Sunday, August 20, 2017

Tips Making Blood Glucose Tests Easier To Control Blood Sugar levels

Blood glucose tests are well-known as blood sugar level test for people with diabetes. If your blood glucose test result says, "equal or higher of 200 mg/dL (11 mmol/L)" means you have diabetes. Regardless of whether you measure your blood sugar once a week, once a day or 6 times a day, you will likely be encouraged to do tests more often if you learn to do them easily and painlessly. 

Tips Making Blood Glucose Tests Easier To Control Blood Sugar levels
The information you collect while testing yourself is the key to controlling your health as a person with diabetes. Self-monitoring helps you make informed decisions about your medications, diet, and physical activity. It also supports you with the demands of everyday life with diabetes; You feel better every day, and you reduce your risk of developing complications. Here are some tips for getting the best results possible.

Guidelines for your test schedule

Standard times to do your blood glucose measurements include: 

  • Before lunch (on an empty stomach)
  • Before dinner and before supper
  • Two hours after a meal
  • Before bedtime
  • Before and after vigorous exercises
  • When you do not feel well.

Other circumstances warrant more frequent blood glucose measurements:

  • When changes occur to your routine because you are traveling
  • When you change medication, or the dose is adjusted
  • When you experience symptoms of hyper or hypoglycemia
  • When you are pregnant or trying to become pregnant
  • Before and after surgery
  • After a dental procedure
  • During an illness
  • In times of stress
  • In the premenstrual period.
  • The best test site

Wash and dry your hands before making a measurement on the side of the tip of your finger. Use all your fingers and both sides of each in alternation to not develop calluses, which would make it more difficult to get a blood sample. You can also take a test on another part of your bodies such as the forearm or palm if you and your healthcare professional understand that tests on alternative sites may be suitable for you.

Also read: 
Is it Possible to Prevent Diabetes? 
How To Live Healthy With Diabetes 

Fear of needles?

Do you feel anxious, nauseous or faint when you see a needle? You are not alone. Unfortunately, the stress that causes this phobia can harm your health and your fears can give you what appears to be a good reason to avoid routinely doing your blood glucose measurements or administering your treatments. Because you do not have the latitude to omit your medications, here are a few ways to become more comfortable with the needles.

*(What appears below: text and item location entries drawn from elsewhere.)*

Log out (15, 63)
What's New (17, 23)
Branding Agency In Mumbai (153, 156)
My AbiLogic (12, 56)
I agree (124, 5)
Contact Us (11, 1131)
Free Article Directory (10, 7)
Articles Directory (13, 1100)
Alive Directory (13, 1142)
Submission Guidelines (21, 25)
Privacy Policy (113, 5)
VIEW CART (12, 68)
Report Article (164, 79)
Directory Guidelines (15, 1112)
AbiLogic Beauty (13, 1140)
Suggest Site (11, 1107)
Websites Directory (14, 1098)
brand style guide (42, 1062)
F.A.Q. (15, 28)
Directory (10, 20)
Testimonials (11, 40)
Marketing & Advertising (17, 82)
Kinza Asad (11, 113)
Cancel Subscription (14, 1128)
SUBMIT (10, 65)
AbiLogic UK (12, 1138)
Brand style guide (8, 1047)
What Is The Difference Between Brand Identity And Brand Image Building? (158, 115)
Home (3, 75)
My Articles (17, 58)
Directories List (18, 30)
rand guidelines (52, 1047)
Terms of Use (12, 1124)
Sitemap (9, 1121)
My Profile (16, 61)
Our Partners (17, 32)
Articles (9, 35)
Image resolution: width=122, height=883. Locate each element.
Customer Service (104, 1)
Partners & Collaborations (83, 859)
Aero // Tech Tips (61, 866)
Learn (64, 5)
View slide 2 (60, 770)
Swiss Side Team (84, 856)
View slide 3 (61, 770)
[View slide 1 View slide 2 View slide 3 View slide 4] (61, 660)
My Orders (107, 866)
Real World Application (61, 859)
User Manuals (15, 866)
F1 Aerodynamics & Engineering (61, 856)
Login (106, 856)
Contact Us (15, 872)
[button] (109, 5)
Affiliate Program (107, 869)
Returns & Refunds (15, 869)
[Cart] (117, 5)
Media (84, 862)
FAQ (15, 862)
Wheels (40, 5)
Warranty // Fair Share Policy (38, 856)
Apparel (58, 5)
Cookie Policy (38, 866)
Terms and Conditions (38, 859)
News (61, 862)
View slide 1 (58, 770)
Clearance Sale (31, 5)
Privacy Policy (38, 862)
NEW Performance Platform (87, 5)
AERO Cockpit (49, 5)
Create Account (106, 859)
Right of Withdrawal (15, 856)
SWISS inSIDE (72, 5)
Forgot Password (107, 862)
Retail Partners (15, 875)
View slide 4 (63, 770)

  • Ask your doctor or pharmacist to teach you the quickest and least painful way to prick your finger.
  • Use a lancing device. Their needles are particularly thin and have a coating to facilitate penetration.
  • Use a new lancet for each test. The tip of a lancet may become dull or crooked if repeatedly used.
  • Insulin pump users should only change their infusion site every 2 to 3 days and may numb the site of stinging with ice.

If you have a phlebotomist take a blood test, tell him if in the past other technicians have had trouble finding a vein.

Take great care of your strips

Although most of the strips are easy to handle, you should still take some precautions to ensure that the results are as accurate as possible. Store them at room temperature (not too hot or too cold) and in their original container. The lid of the container must be replaced entirely, to prevent moisture from affecting it. They may also become obsolete. The bottle indicates their expiration date and the period during which they can be used once the container has been opened.

Determine what works and what does not. 

Compare the readings to those you made in the previous days and weeks. Make a note if you were sick, had been drinking, had to stress, had just completed your workout or any other situation that may affect your blood sugar. 

There are many simple diabetes management tools to help you understand your measurement results. Try the Before-After Tests tools by consulting with your physician. It can help you, and your healthcare professional recognizes trends in how stress, food or exercise affect your test results.